I was playing with the Expand command and found something that puzzled me. Using Trace did not clarify the situation.
expr=Exp[x^2] (-2 Exp[-x^2] + 4 Exp[-x^2] x^2);
Expand[expr, Exp[x^2]]
(* expr is left unchanged *)
Expand[expr, Exp[-x^2]]
(* - 2 + 4 x^2 - it worked! *)
Expand[-2 Exp[-x^2] + 4 Exp[-x^2] x^2, Exp[-x^2]]
(* -2 Exp[-x^2] + 4 Exp[-x^2] x^2 is left unchanged *)
What exactly happened when the second call to Expand above successfully simplified expr?
Note: Simplify also does the job, but I am trying to figure out Expand.
Thanks for the help.
I would like to clarify my question.
I reasoned that Mathematica would evaluate the second call to Expand above in two steps:
Step 1) Leave Exp[x^2] aside and Expand the remainder of expr with argument Exp[-x^2].
Step 2) Evaluate the resulting expression.
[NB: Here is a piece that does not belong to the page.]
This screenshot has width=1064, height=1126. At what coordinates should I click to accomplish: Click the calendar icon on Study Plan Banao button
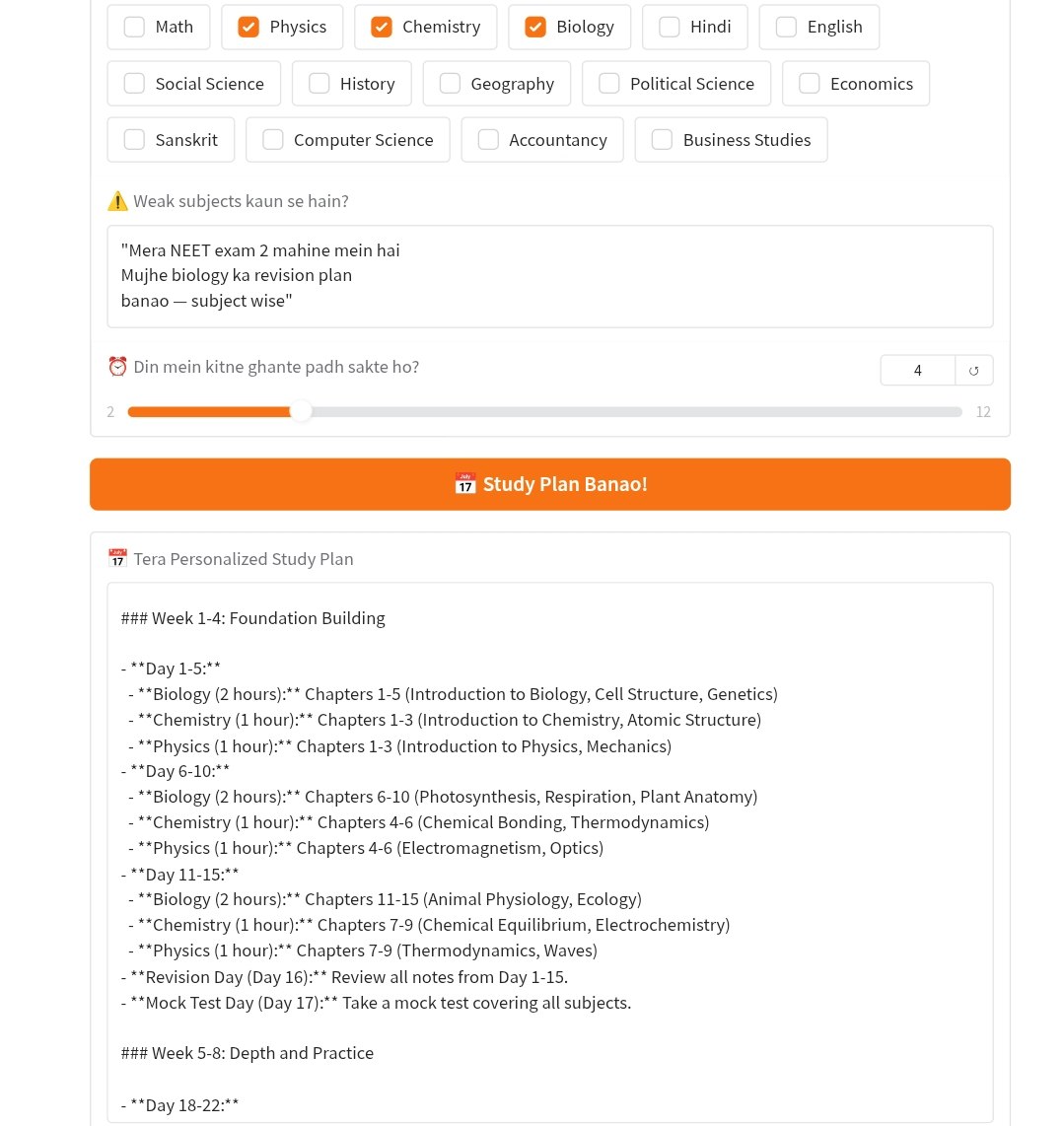coord(464,483)

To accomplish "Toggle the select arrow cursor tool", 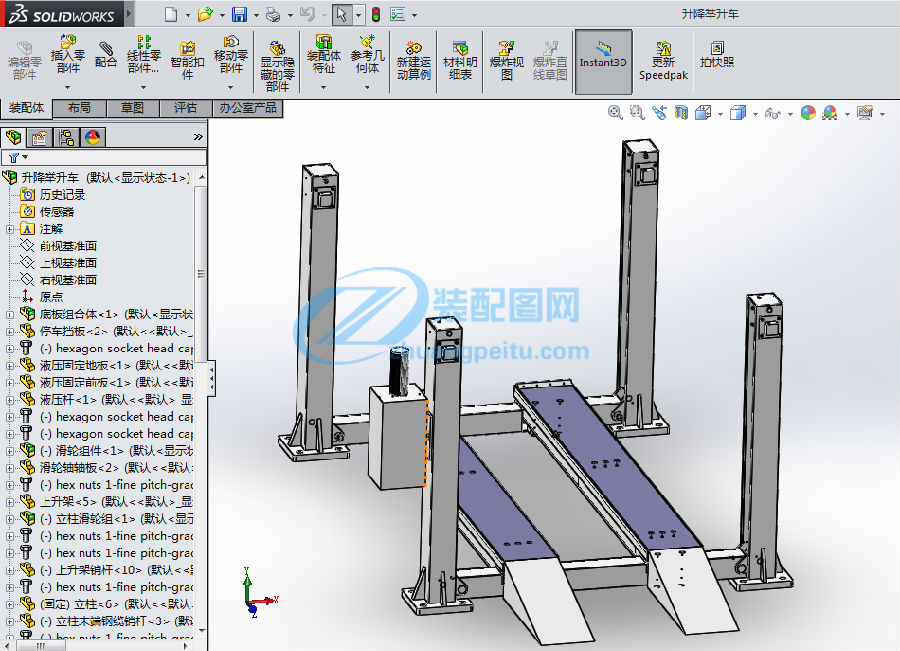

However, the third call above to Expand does not change its argument, and Step 1 is identical to the third call. So Step 1 should leave expr unchanged and therefore in Step 2 expr would be evaluated. But expr evaluates to itself, so Step 2 also should not change expr. So neither of the two steps in the second call should change expr. But the second call does change expr. That is what I do not understand. My hypothesis of a two-step evaluation must be wrong, but I do not know why.